La BBC Mundo presentó en su página de Internet el lunes pasado, un interesantísimo recuento de "Los muros que no han caído", que si usted tiene tiempo y oportunidad, bien vale una visita. Se enlistan ahí, por supuesto, el levantado en mil kilómetros de la frontera entre México y Estados Unidos a un costo de 2 mil 400 millones a lo largo de 18 años. Se agrega que en los últimos 15 de ellos, según la Comisión Nacional de Derechos Humanos, han muerto más de 5 mil 600 inmigrantes indocumentados en su intento por cruzar la frontera. Nada que ver con los decesos en Berlín, cuyas cifras son materia de disputa, pero las estimaciones más abultadas -según Wikipedia- las elevan a 270 en los 28 años que permaneció el muro. Además, nuestra separación cuenta con modernos dispositivos tecnológicos como detectores infrarrojos, cámaras, radares, torres de control y sensores de tierra dignos de una cárcel de alta seguridad.

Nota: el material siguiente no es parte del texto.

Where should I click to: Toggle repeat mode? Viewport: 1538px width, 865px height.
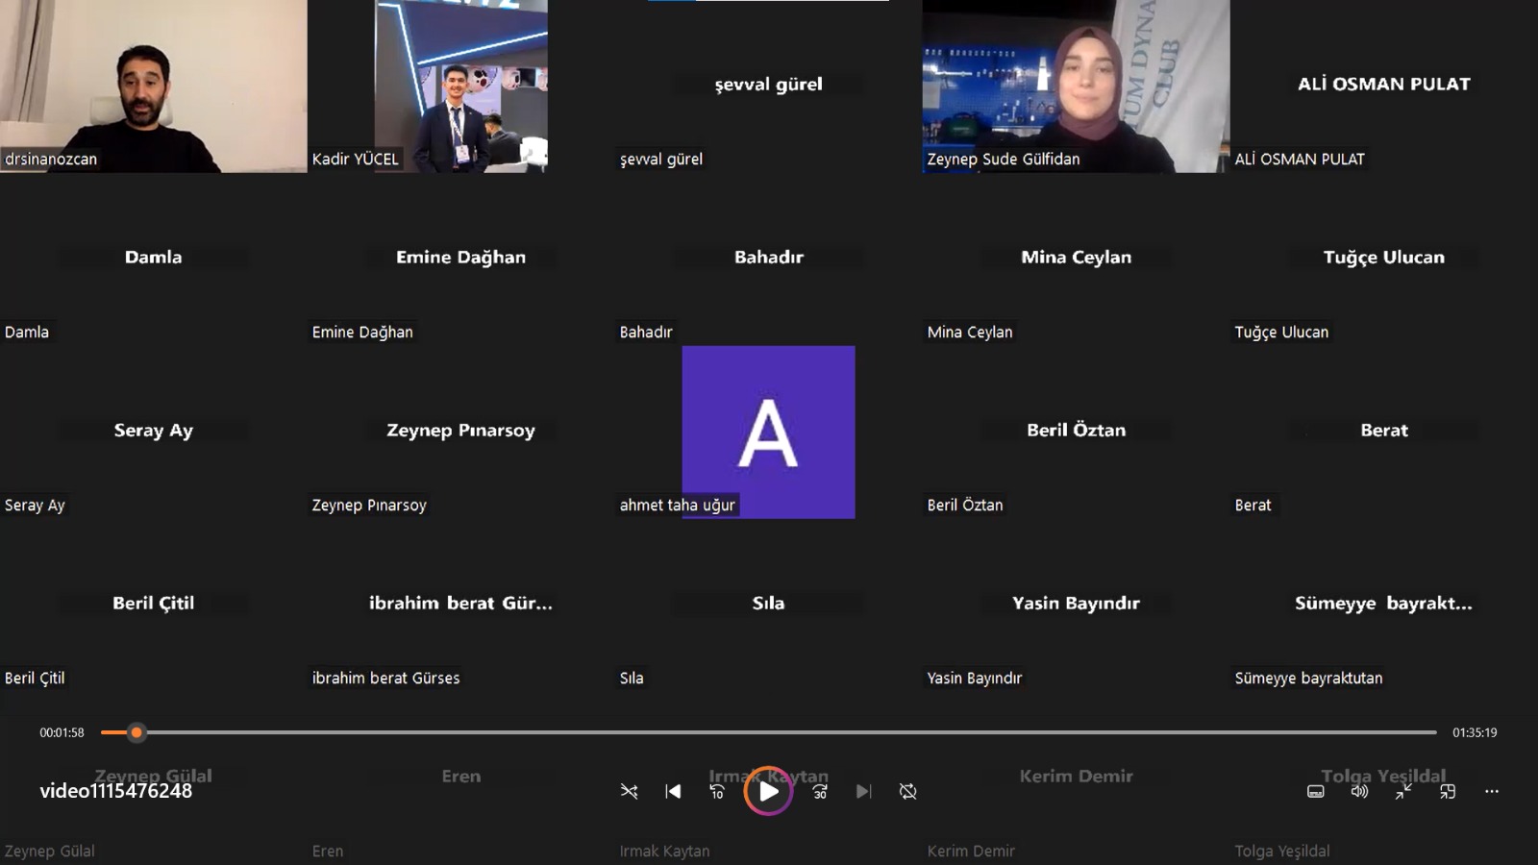(907, 791)
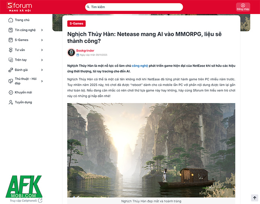Click Bookgrinder author avatar
This screenshot has height=204, width=260.
pyautogui.click(x=71, y=53)
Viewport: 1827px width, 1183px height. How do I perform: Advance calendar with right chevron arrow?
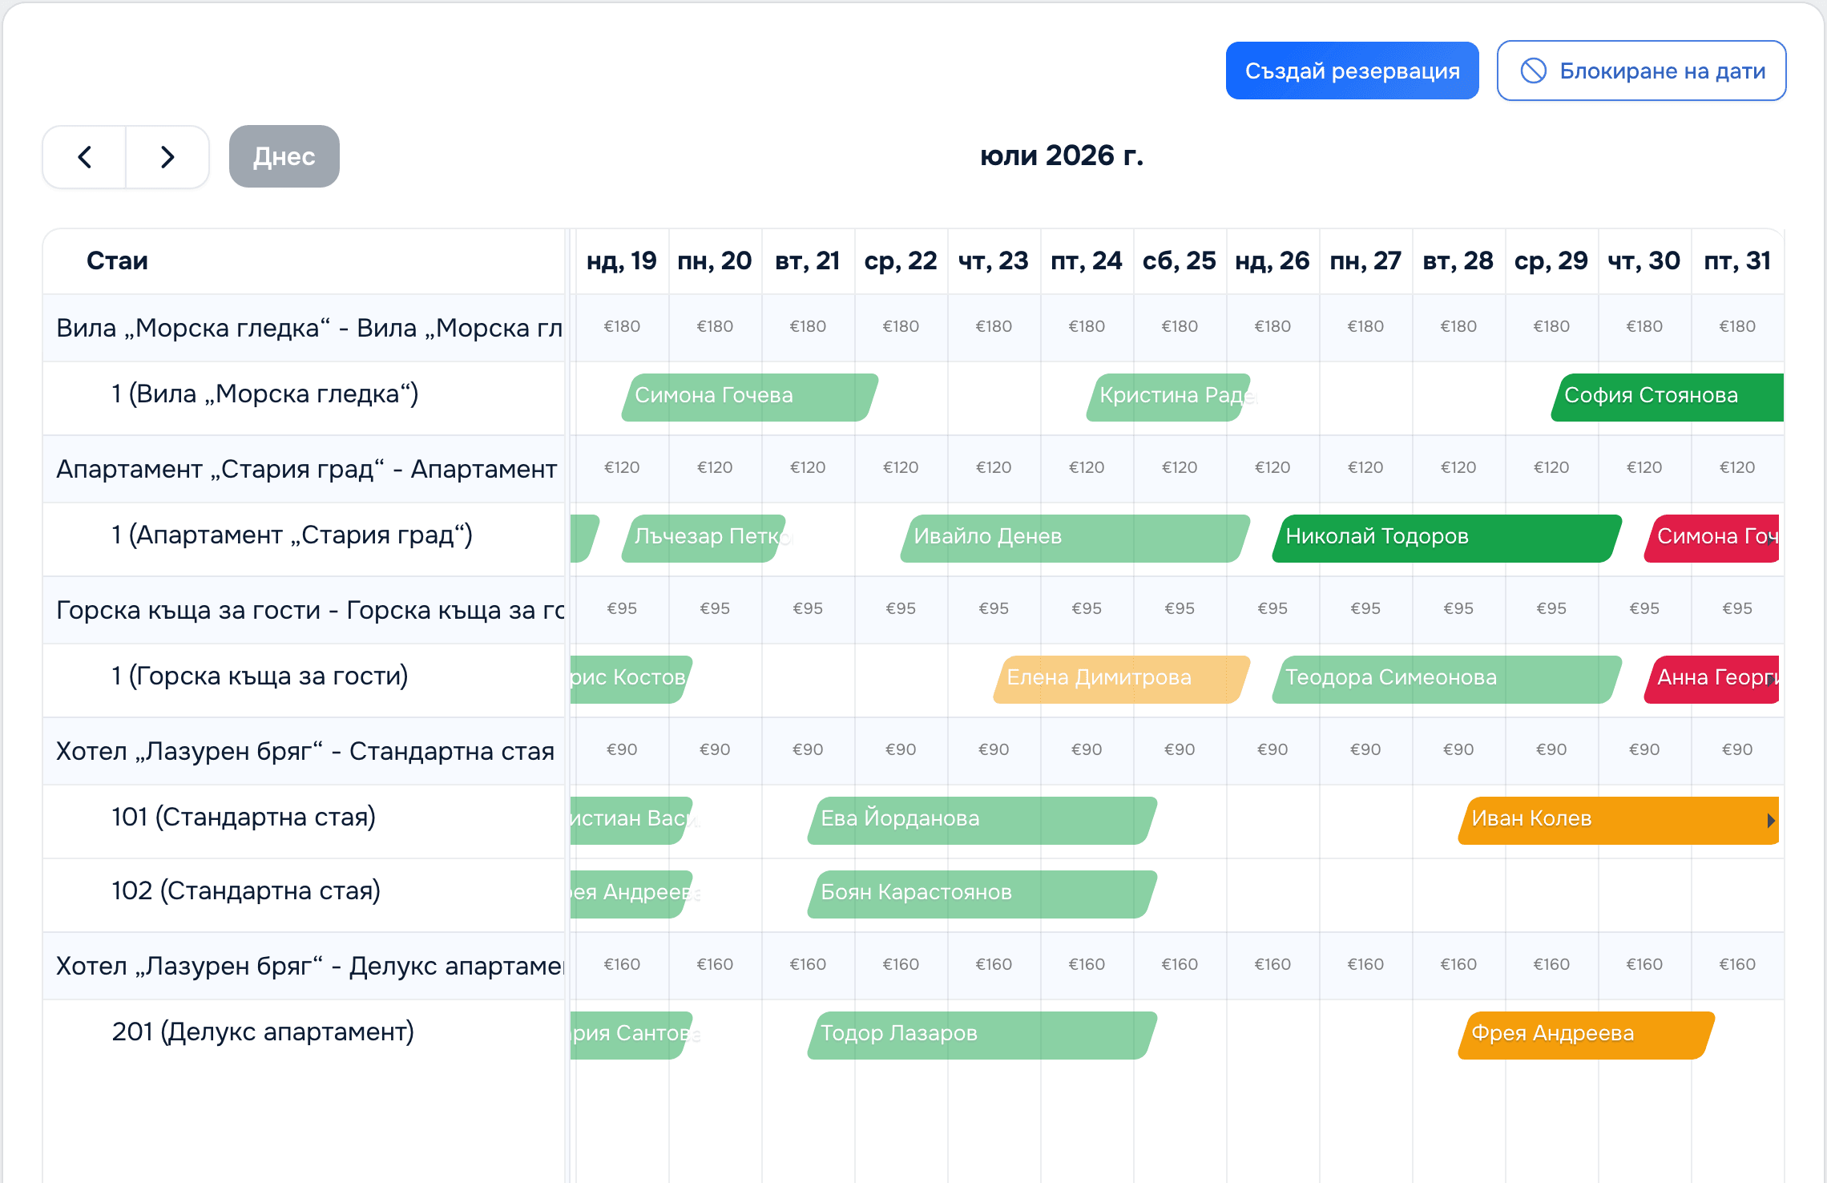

Otro ignominioso cerco se encuentra en Cisjordania, donde los palestinos son encerrados en nuevos guetos que constituyen auténticas prisiones en su propia tierra pues, según datos de la fuente a la que aludo, aproximadamente el 85 por ciento de la barrera divisoria está sobre territorio palestino ocupado, en el que se incluye Cisjordania y Jerusalén oriental. Sólo el 15 por ciento de la estructura sigue la llamada "línea verde", que es la demarcación del armisticio de 1949 entre Israel y Cisjordania, hoy reconocida internacionalmente como frontera entre ambos territorios. Este muro está formado por vallas, alambradas, zanjas y placas de cemento de hasta 8 metros de alto y tiene zonas de separación o "buffer zones" de hasta 60 metros, mayores a las que yo recuerdo del Muro berlinés que conocí en 1971.
En Irlanda del Norte, bajo el eufemismo de "líneas de paz", hace cuarenta años se inició el levantamiento de barreras de separación entre comunidades católicas y protestantes, que van desde unos pocos centenares de metros hasta cinco kilómetros.
En la sede de los Juegos Olímpicos de 2016, Río de Janeiro, si no pueden acabar con las favelas, por lo menos van a aislarlas; el gobierno del estado construye desde principios de este año varios muros alrededor de algunos barrios pobres que crecen en las montañas de la ciudad. En total, 13 favelas serían rodeadas de hormigón y concreto, para un total de 14 kilómetros de longitud dizque "para evitar que las construcciones precarias que caracterizan esas comunidades destruyan la vegetación que las circunda".